CHARLOTTE, N.C. - The tree arrived in a little box and without fanfare close to four decades ago, a seedling given by a brother in California to his sister here. For years it grew in a pot until Cary Ellen Howie decided, finally, it was big enough to go in the ground.

And there it is today, rising gracefully to 51 feet, about five stories tall, in her backyard. In a city filled with pines, poplars and oaks soaring to 100 feet and higher, one might not think twice about a tree half that height.

But this one is different. It's a redwood, Sequoia sempervirens, native to the very edge of California's misty Pacific coast. There, the tallest of the species grow over 300 feet. Here, Cary Ellen Howie and others who love and admire trees are happy with 51 feet, pleased the redwood has prospered this long in this Piedmont clay soil, Southern summer heat and long stretches of drought.

"I think it's really beautiful," says Howie, a poet, of her tree with cinnamon-brown bark and gracefully drooping layers of lacy evergreen foliage. Beyond the beauty there is the value of rarity.

`A unique tree'

"It's positively a unique tree," says Dr. William Logan, a Charlotte dermatologist who is chairman of the Mecklenburg Treasure Tree committee.

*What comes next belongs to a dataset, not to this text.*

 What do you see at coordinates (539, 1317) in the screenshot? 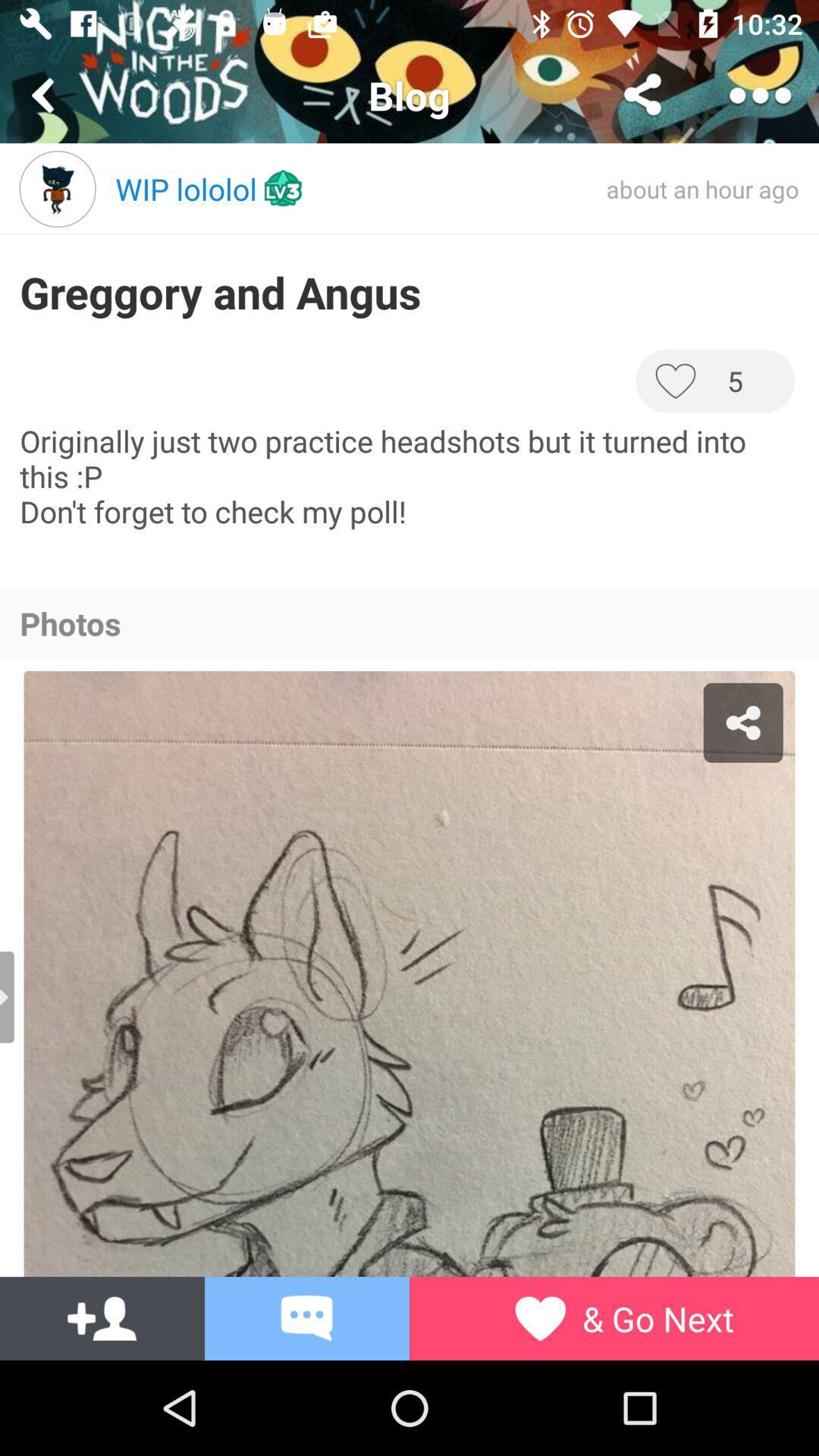
I see `the symbol which is to the immediate left of  go next` at bounding box center [539, 1317].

The group awards the title of Treasure Tree to unique trees notable for their size or rarity. Howie's tree is one of three coast redwoods in Charlotte designated as Treasure Trees. The other two are at Bartlett Tree Research Labs on Hamilton Road and the Van Landingham Estate on The Plaza. The Treasure Tree list comprises 123 trees of many kinds, including oak, magnolia, elm, ginkgo, holly, crape myrtle, ash, pine, poplar and pecan.

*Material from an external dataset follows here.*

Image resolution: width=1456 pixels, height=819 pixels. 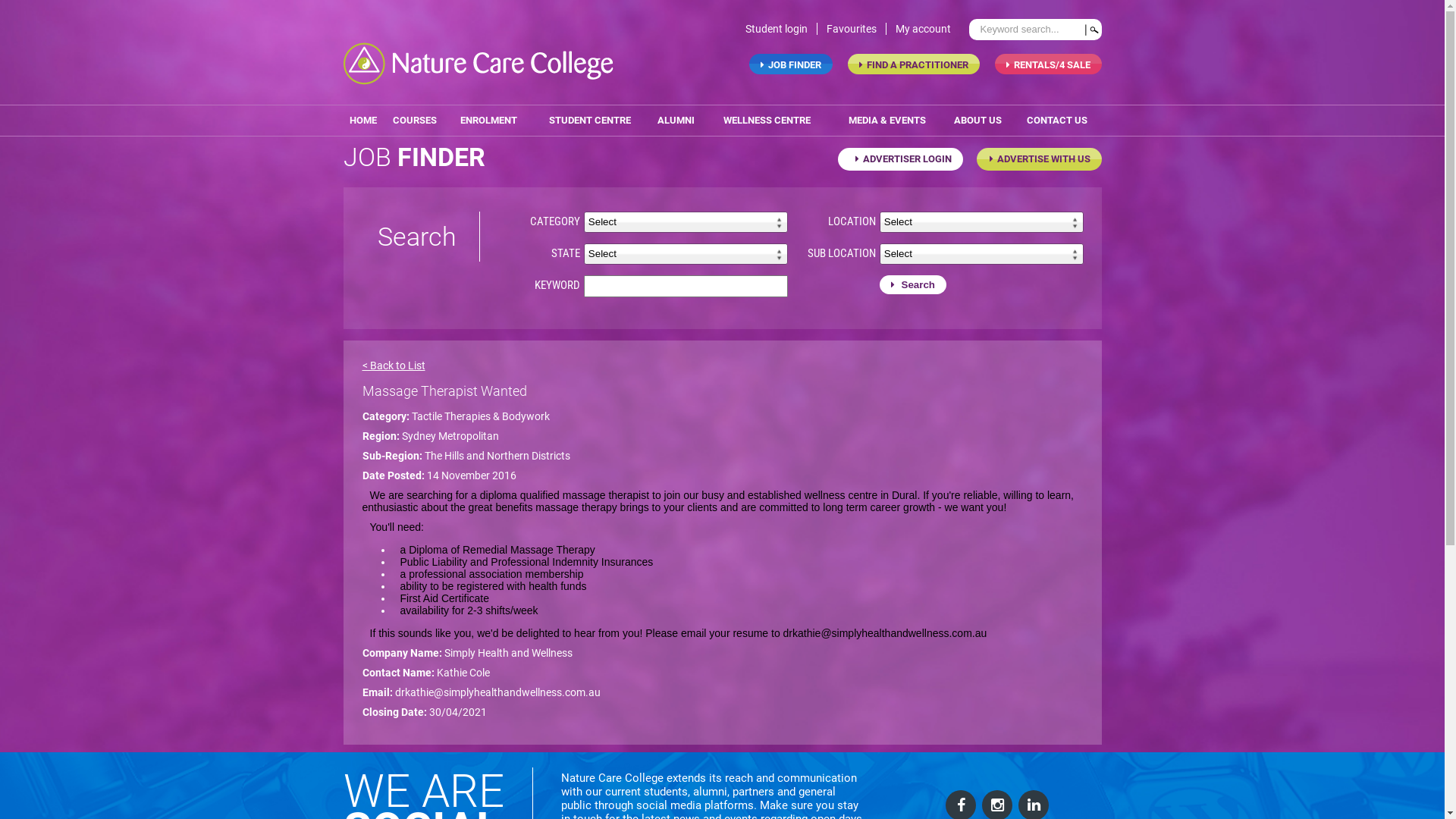 I want to click on 'ENROLMENT', so click(x=488, y=119).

Howie's brother, Eugene Spake of Mill Valley, Calif., bought the little tree seedling in the mid-'60s and mailed it to her in a small box. It was the first redwood she'd ever seen. Howie planted and tended it carefully in a pot for four or five years, even bringing it indoors to a window for the winter.

The careful gardener

"I didn't want to take any chances," she recalls. When the tree got about 3 feet tall, she planted it outside - and continued to hover over it, making it feel at home in such a different place.

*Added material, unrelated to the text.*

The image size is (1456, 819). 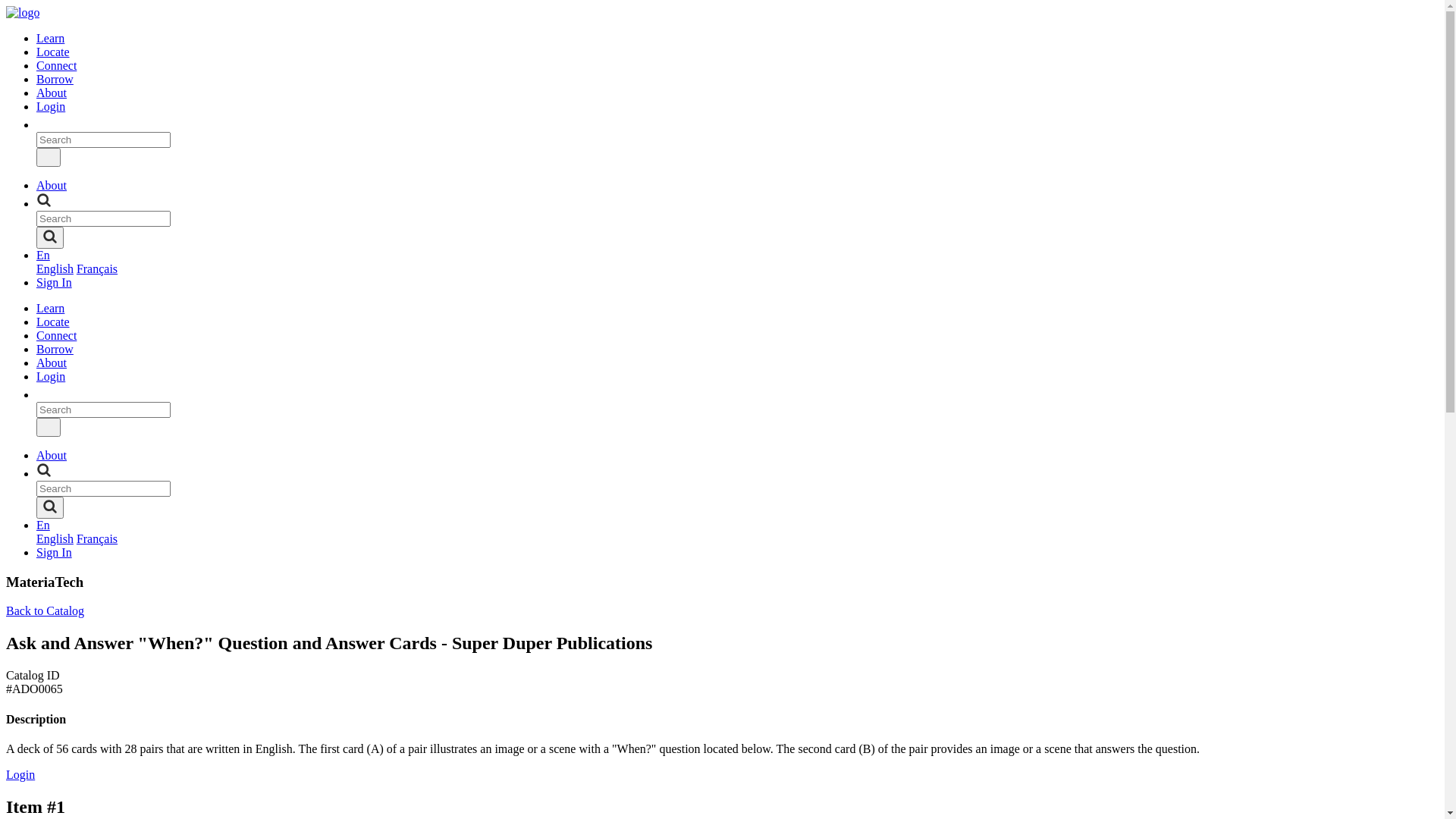 What do you see at coordinates (53, 51) in the screenshot?
I see `'Locate'` at bounding box center [53, 51].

When it didn't rain, she watered it carefully.

She did no tilling or digging in the root zone.

On hot summer days, she was out with the hose spraying the foliage.

"I knew that it grew naturally with the mist of the ocean, and I wanted it to feel some semblance of home," Howie said.

After Hurricane Hugo blew down trees all around Charlotte in 1989, she was thankful the redwood stood unscathed. Not a limb, not even a tiny branch came down in the historic storm. "I was so grateful," she recalls.

Two species of sequoia, coast redwood and giant sequoia, are the only remnants of about 40 species that flourished in the Northern Hemisphere millions of years ago.

Logan, of the Treasure Tree committee, believes the Howie redwood prospered because of the good care it received over the past decades.

"She has taken such good care of that tree, really done a wonderful job with the tree and it has really benefited.

"Whether it will ever be the size of [the California redwoods], well, I sincerely doubt that. This is not its ideal place. It's pretty dry here. And we don't have that nice offshore fog," Logan said.

`Very respectable tree'

"This will be a nice, very respectable tree," he added.

How well it will adapt to the Piedmont climate in the long term remains to be seen.

"We'll have to come back in about 500 or 600 years," says Logan, "and then we'll know." It was a reference to the redwoods' famed longevity.

Howie hopes that, whatever happens as Charlotte continues to develop, the redwood will be protected and grow not just for decades to come, but for centuries. The way they do in California.